Loss of smell comes early in COVID-19 infection and it is also a common symptom of the infection. In fact, Western governments have told people who have loss of the sense of smell to self-isolate themselves to protect others. Why and how coronavirus causes this symptom was not clear until now. Harvard researchers have studied this complaint in depth and have found out how this happens in this deadly infection.
Loss of smell and coronavirus infection
Loss of smell occurs as one of the first and common symptoms in coronavirus infection. CDC has listed it in its common symptoms of COVID-19. But what exactly happens that leads to this loss was not clear until now. Scientists from Harvard Medical School started studying the changes that the virus causes in those who report anosmia as one of their primary complaints. And they found that the virus causes damage to not the sensory neurons that carry the sense of smell to the brain.
Instead, the virus attacks the cells that gives metabolic and structural support to these sensory neurons. Certain other stem and blood vessel cells are also affected.
Is anosmia permanent in coronavirus infection?
Since the nerve ends are not affected due to coronavirus infection, the virus will not cause a permanent loss of the sense of smell in these patients. Sandeep Robert Datta, one of the study authors is a Professor at neurobiology department at Harvard Medical School. He said:
“Our findings indicate that the novel coronavirus changes the sense of smell in patients not by directly infecting neurons but by affecting the function of supporting cells.”

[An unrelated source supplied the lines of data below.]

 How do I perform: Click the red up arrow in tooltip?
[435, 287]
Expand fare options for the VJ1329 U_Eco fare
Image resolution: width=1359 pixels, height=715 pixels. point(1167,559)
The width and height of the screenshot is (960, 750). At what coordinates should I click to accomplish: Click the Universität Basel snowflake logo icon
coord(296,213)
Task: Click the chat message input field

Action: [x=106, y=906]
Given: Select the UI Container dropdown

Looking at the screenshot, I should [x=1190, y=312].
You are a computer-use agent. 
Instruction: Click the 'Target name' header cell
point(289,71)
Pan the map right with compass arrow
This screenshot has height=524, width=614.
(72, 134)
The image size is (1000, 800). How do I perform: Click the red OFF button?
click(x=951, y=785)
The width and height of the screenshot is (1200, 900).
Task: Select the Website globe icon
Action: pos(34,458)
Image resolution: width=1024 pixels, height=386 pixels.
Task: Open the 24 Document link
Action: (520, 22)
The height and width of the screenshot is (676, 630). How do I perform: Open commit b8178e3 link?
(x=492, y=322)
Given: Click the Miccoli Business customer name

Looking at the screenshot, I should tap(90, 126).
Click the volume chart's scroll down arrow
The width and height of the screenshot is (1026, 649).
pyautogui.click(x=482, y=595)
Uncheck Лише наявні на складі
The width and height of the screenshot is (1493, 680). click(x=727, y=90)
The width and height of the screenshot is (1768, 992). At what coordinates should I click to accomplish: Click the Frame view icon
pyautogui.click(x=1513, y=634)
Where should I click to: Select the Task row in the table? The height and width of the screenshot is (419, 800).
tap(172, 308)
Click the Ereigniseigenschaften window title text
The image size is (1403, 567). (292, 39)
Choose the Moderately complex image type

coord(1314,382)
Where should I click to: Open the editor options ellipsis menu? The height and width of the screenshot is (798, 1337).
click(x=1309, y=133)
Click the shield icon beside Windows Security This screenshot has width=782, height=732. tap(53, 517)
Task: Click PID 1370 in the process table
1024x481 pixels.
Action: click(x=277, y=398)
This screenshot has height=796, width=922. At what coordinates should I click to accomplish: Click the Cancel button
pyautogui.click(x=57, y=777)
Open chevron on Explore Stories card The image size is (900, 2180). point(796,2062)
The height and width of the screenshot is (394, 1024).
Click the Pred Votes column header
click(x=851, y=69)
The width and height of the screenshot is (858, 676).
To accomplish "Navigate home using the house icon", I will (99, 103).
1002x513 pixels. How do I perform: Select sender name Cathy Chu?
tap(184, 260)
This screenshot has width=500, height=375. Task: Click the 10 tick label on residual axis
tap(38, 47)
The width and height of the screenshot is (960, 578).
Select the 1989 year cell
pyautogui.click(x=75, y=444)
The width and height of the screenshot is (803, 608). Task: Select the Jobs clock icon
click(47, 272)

“I think it’s good news, because once the infection clears, olfactory neurons don’t appear to need to be replaced or rebuilt from scratch.
“But we need more data and a better understanding of the underlying mechanisms to confirm this conclusion.”
Hence the smell loss is temporary and this is a heartening news for COVID-19 patients.
Anosmia and its stats in CVOID-19 infection
The loss of the sense of smell in patients of coronavirus infection is 27 times higher than those who do not have the infection. The likelihood of these patients to have fever, cough, or respiratory issues is only 2.2 to 2.6 times that of others.
Other viral infections can also cause anosmia. But the anosmia of COVID-19 recovers in weeks while that in other infections take a longer time, even months to recover. Also, anosmia of other viral infections occurs with a stuffy nose. But in case of COVID-19, it can occur even without a stuffy nose. Dr. Sandeep states that knowing how anosmia can happen in COVID-19 would aid its treatment. He said:
“Anosmia seems like a curious phenomenon, but it can be devastating for the small fraction of people in whom it’s persistent.
“It can have serious psychological consequences and could be a major public health problem if we have a growing population with permanent loss of smell.”